Lebensmittel in Österreich sind heutzutage so sicher wie nie zuvor: Von über 30.000 Proben, die 2009 im Zuge der amtlichen Kontrolle untersucht wurden, mussten lediglich 0,7 Prozent als gesundheitsschädlich beurteilt werden. Für diese hohe Lebensmittelsicherheit sorgen hohe Qualitätsstandards und ein dicht geknüpftes Netz von Kontrollen, das bei den Erzeugern beginnt und bei EU-weiten Überwachungsprogrammen endet.

Untersuchungen
In Österreich erstellt das Bundesministerium für Gesundheit (BMG) in Zusammenarbeit mit der AGES und der Lebensmittelaufsicht der Länder jedes Jahr einen Proben- und Revisionsplan, welche Lebensmittel und wie viele davon kontrolliert werden müssen. Zusätzlich werden auch so genannte Schwerpunktkontrollen geplant, d. h. bestimmte Warengruppen werden gezielt untersucht. Darüber hinaus gibt es noch Probenpläne im Zuge von Überwachungs-Programmen, die von der Europäischen Union vorgegeben werden. Eine klare Effizienzsteigerung der Kontrolltätigkeit brachte die Etablierung von sogenannten risikobasierten integrierten Kontrollplänen: Der Schwerpunkt der Kontrollen wurde von der Endproduktkontrolle dahin verlagert, wo Risken tatsächlich auftreten. Dadurch ging die Zahl der Lebensmittelkontrollen bei den Endprodukten zwar zurück, dieser Rückgang wurde aber durch die vermehrte Zahl von Kontrollen im gesamten Produktionsprozess wettgemacht. Die Logik dahinter: Je früher im Produktionsprozess Mängel erkannt und entsprechende Maßnahmen eingeleitet werden, desto unwahrscheinlicher ist es, dass Mängel im Endprodukt vorkommen.

Schutz vor Täuschung
Lebensmittel sind insgesamt sicherer geworden. Neue Technologien und Entwicklungen auf dem Lebensmittelsektor führen aber zu einer gewissen Verunsicherung bei den Konsumentinnen und Konsumenten. Schlagworte wie "Schummelschinken", "Analogkäse", "Klebe-" oder "Sauerstofffleisch" wecken diffuse Ängste vor unbekannten Gefahren. Diese Gefahren existieren zwar nicht - Schummelschinken und Analogkäse sind nicht gesundheitsschädlich -, allerdings erfüllen derartige Erzeugnisse häufig auch nicht die Erwartungen der Verbraucher/-innen. "Täuschungsschutz" ist daher ebenfalls eine wesentliche Aufgabe der Lebensmittelkontrolle.
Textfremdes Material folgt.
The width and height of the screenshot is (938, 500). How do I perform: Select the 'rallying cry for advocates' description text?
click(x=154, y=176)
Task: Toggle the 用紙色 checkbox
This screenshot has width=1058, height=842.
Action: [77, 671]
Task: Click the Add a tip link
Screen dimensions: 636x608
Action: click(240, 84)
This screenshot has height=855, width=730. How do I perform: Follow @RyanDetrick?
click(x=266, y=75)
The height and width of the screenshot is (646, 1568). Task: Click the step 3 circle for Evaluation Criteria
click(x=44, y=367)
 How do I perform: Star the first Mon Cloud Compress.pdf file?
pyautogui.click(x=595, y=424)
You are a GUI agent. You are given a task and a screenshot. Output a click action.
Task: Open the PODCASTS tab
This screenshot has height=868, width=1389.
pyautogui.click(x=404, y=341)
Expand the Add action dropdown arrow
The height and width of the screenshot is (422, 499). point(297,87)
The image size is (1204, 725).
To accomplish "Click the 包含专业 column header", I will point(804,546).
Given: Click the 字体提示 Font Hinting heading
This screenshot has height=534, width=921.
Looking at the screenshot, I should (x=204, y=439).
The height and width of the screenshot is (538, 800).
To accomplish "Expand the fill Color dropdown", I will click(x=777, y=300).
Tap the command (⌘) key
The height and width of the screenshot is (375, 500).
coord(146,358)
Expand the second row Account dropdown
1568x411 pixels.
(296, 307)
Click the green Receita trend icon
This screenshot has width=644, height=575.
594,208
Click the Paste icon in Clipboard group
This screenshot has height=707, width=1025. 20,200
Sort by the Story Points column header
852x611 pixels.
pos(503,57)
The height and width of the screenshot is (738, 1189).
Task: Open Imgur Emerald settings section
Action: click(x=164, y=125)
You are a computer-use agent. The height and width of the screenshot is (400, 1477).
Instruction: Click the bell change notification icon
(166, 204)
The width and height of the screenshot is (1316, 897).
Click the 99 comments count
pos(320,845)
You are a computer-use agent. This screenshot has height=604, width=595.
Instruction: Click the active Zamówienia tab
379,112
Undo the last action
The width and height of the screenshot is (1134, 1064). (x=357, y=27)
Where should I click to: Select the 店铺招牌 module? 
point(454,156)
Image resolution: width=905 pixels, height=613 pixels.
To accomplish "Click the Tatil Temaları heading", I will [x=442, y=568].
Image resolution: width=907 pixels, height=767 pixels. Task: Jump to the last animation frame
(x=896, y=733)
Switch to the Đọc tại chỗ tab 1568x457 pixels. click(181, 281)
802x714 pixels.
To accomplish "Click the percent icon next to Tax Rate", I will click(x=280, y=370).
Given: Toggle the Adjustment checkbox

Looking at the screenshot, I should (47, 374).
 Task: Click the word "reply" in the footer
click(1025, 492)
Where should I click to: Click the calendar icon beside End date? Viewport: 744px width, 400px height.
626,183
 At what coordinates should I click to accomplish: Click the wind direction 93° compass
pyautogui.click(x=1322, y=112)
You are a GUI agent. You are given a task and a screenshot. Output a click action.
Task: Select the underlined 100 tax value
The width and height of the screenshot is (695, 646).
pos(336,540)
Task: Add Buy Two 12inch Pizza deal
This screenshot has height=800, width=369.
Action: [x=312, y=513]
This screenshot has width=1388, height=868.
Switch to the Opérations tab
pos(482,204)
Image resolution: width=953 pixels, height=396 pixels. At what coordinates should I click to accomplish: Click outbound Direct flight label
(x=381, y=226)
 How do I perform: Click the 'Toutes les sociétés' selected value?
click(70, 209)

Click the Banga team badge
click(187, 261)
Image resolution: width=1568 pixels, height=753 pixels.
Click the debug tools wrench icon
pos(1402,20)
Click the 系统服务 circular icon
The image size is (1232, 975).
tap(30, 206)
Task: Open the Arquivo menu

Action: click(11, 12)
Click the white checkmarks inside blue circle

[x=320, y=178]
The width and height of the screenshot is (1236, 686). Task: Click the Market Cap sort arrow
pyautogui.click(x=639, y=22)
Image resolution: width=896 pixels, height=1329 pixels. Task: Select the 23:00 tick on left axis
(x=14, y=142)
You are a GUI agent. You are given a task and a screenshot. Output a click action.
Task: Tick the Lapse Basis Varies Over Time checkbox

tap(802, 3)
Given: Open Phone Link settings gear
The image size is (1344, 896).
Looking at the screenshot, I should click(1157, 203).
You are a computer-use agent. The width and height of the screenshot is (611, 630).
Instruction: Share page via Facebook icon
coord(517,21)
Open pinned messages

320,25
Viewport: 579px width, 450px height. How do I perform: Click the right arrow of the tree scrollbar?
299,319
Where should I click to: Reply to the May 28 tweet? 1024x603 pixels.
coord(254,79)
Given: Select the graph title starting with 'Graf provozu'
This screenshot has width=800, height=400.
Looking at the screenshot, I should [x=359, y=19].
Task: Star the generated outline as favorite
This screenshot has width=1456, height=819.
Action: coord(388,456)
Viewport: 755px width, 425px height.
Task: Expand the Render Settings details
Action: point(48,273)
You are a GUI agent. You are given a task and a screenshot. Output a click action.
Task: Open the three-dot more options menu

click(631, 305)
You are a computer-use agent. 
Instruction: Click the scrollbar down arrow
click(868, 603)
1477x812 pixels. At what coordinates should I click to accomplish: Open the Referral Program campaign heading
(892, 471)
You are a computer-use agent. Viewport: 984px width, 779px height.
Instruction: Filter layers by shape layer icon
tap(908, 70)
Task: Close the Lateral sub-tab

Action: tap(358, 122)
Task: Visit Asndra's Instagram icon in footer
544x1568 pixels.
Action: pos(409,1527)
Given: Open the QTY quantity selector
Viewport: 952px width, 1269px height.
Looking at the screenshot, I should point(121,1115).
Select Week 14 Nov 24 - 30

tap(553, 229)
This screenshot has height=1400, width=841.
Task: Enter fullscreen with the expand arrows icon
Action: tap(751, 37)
Gerade auf derartige Fälle neuer Lebensmitteltechnologien ist die AGES spezialisiert: Mittels DNA-Analysen und histologischen Untersuchungen werden z. B. für die Fleischwarenerzeugung unerlaubte oder minderwertige Gewebe nachgewiesen. So werden so genannte "Schummelprodukte", wie z. B. Schinken mit zu hohem Wassergehalt oder "Käse", der keine Milch enthält, schnell entdeckt.